[Saved entries]
========

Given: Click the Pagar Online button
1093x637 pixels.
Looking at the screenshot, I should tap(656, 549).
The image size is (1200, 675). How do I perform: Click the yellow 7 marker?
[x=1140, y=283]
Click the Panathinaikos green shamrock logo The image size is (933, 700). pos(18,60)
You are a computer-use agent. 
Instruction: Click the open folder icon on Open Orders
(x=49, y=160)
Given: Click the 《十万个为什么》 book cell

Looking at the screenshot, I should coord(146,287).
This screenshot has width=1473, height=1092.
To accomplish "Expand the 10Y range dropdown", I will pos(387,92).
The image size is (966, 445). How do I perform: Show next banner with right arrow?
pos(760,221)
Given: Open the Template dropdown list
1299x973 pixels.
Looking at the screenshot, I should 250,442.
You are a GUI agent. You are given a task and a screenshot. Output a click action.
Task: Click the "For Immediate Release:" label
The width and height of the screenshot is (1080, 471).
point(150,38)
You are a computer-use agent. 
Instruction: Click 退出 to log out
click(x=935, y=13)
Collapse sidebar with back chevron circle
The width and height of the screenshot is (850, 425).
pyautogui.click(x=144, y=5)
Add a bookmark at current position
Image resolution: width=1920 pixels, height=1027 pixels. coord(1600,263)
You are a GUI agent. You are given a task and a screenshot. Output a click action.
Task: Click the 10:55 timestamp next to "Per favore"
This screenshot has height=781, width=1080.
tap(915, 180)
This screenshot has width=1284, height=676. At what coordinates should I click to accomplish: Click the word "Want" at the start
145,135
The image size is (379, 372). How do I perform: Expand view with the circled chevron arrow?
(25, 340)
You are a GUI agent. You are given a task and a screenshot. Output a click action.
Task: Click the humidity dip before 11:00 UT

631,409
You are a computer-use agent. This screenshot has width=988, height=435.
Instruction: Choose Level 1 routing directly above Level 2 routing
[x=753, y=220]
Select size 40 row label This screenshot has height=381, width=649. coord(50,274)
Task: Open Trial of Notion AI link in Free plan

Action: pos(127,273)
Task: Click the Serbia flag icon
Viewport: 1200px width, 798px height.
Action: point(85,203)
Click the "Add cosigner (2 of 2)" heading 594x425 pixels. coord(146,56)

========

**Exercise details**. Find the line that contains "Task: Click the Serbia flag icon". Repeat it and every line after it, exactly as written, up to and including the last line of the records above.

**Answer to this problem**.
Task: Click the Serbia flag icon
Viewport: 1200px width, 798px height.
Action: point(85,203)
Click the "Add cosigner (2 of 2)" heading 594x425 pixels. coord(146,56)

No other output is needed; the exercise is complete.